İngiltere’nin yeni sağlık bakanı Therese Coffey’nin şişmanlığı -ve basına yansıyan muhtelif fotoğraflarına bakılırsa- hayli sağlıksız yaşamı tartışılıyor. Kraliçe’nin ölümüyle yeni kabineye dair siyaset tartışmaları ve dedikodu ve magazinler gölgelendi İngiltere’de. Ama öncesinde en büyük potansiyel tartışmalardan biri sağlık bakanı evresinde gelişiyordu. Magazin basını “Sağlıksızdan sağlık bakanı olur mu?” diye magazin yaparken Coffey’nin elde puro, içki içerken fotoğraflarını paylaştı. Sanki bunları yapmak suçmuş gibi. Guardian ise eleştirisini başka türlü yaptı: “Şampanya ve puro sorun değil ama kürtaj hakkındaki düşünceleri endişe verici.” Coffey’nin kürtajı zorlaştırmaya yönelik kararlar alacağı belirtiliyor. Britanya’da 2017’de yapılan araştırma halkın yüzde 70’inin kürtajı desteklediğini ortaya koyuyor. Aynı araştırmanın 2020 sonuçları ise kürtaja desteğin yüzde 90’a ulaştığını gösteriyor.
Medeniyetler çatışması!
Hafta sonu bir arkadaşın evinde toplandık. Leyla’nın okuldan arkadaşlarının aileleriyle bu tip buluşmalar çok faydalı çünkü çocuklar kendi kendine oynuyor, biz de bu arada iki laf edebiliyoruz. Elimiz boş gitmemek için de biraz içecek, biraz da börek götürdük. Ev bir ara Birleşmiş Milletler gibiydi, herkes kendi mutfağından bir şeyler getirmiş, onları anlatıyor, tadıyor.

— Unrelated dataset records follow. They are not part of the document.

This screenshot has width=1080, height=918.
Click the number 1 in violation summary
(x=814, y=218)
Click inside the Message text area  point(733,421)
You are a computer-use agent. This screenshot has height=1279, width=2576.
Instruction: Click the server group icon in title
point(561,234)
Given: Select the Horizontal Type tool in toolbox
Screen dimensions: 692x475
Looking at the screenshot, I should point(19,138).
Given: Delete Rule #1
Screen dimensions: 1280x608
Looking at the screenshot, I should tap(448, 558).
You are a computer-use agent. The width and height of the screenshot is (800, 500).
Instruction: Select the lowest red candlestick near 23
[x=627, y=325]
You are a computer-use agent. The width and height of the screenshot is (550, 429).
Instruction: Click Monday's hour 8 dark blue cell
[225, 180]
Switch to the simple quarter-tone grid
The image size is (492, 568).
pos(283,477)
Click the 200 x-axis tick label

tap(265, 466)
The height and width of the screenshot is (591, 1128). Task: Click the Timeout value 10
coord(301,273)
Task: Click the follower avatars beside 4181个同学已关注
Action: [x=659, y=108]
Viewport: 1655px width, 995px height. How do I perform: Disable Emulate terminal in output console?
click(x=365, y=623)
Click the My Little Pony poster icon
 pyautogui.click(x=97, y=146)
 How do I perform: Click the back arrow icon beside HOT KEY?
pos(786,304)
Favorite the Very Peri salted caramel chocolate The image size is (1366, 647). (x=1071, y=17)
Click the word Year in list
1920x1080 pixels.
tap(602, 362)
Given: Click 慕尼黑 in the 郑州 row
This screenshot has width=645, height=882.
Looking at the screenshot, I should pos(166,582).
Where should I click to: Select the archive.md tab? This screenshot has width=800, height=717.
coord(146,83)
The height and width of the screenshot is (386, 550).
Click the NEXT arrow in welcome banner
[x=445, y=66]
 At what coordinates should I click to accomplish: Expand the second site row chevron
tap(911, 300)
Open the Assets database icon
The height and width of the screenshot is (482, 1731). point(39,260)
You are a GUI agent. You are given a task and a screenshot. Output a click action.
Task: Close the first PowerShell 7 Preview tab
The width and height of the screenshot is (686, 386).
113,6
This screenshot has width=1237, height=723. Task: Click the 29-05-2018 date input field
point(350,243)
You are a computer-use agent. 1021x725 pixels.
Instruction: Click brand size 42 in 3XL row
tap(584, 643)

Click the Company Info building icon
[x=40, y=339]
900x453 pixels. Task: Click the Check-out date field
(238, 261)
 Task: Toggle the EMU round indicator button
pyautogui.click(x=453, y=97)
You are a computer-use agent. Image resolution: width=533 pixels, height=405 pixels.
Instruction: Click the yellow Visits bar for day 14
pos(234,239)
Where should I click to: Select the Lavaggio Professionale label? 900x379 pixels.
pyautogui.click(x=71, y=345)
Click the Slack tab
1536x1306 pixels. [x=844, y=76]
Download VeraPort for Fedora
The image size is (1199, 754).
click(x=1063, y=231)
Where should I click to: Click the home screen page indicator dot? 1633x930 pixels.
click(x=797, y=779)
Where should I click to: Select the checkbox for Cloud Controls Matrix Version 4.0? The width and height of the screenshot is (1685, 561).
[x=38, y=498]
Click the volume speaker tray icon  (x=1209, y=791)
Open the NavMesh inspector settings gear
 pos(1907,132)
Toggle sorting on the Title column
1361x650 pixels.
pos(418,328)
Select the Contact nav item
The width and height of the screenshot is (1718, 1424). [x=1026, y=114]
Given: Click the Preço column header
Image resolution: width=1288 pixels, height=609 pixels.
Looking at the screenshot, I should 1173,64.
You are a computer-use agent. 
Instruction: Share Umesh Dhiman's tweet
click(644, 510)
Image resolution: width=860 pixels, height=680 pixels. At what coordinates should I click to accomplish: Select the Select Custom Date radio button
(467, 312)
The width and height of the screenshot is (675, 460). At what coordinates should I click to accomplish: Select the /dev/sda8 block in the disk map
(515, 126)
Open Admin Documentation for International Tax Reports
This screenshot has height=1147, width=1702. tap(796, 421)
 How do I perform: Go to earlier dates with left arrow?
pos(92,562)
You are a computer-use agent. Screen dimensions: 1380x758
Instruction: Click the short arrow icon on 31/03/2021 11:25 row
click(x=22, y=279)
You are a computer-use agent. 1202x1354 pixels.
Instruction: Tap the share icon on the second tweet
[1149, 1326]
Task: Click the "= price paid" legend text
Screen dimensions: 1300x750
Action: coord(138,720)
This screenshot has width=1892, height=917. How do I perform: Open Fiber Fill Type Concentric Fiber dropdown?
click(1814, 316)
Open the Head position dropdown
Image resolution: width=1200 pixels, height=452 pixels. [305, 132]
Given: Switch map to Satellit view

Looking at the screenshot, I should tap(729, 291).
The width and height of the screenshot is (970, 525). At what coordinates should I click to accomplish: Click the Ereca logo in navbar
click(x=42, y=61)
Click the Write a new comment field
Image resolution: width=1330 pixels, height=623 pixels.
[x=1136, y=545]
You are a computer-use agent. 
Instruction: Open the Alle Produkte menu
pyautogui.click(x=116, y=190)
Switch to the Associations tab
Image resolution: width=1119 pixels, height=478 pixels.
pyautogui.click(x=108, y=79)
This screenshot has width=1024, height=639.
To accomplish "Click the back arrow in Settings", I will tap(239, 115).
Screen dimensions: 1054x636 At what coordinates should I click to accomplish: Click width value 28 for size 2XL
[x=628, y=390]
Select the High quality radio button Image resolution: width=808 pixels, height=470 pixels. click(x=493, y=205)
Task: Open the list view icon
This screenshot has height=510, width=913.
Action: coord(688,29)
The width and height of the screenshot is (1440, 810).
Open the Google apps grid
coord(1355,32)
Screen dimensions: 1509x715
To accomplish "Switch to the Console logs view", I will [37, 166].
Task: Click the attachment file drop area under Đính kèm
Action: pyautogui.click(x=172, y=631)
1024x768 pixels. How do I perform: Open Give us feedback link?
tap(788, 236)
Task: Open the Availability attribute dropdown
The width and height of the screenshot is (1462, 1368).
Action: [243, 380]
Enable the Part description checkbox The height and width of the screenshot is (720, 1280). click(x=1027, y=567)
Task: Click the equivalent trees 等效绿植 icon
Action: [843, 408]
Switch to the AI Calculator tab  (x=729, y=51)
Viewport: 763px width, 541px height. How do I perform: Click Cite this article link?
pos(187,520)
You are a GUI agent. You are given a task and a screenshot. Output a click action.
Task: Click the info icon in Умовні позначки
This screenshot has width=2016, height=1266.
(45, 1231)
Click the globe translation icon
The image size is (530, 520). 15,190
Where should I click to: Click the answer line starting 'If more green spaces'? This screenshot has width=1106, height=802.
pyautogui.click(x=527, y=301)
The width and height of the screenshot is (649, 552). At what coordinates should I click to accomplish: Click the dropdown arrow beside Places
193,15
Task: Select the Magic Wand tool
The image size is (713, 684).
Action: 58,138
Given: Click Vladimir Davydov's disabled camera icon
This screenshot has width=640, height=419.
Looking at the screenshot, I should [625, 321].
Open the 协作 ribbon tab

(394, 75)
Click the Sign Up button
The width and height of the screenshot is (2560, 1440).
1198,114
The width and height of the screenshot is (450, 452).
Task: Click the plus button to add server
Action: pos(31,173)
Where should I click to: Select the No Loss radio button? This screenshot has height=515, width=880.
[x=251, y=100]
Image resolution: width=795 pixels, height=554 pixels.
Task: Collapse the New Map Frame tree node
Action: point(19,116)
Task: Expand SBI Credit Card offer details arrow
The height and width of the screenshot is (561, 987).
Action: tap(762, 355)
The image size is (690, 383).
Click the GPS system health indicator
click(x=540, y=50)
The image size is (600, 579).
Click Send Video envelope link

Ertesi sabah, pazartesi sabahı, okulda yine aynı yüzlere bakıyorduk ama elbette herkes haftaya başlama sendromunu yaşıyor. Kulaklar zilde, gözler çocukları sınıfa sokacak öğretmende. Neyse ki gergin bekleyiş bitti, çocuklar sınıfa girdi. Biz velilerde bir rahatlama, bir özgürleşme hissi, yüzlerde gezinen bir tebessüm… Tam o anda karşımda bizim boş pyrex tepsi belirmesin mi? Bu ne diye anlamaya çalışırken başımdan aşağı kaynar sular indi. Bizim eleman tepsiyi getirmiş. Çantasından çıkardı sokağın ortasında bana verdi. Börek için de teşekkür etti.
Çantamda, bilgisayarın hemen yanına yerleştirdiğim (neyse ki aynı boyuttalar) pyrex tepsim, metroya doğru yürürken kendi kendime mırıldanıyordum: “Medeniyetler karşılaştı, bizim tepsi geriye hem boş geldi hem de zamansız. Medeniyetlerin çatışması asıl budur.”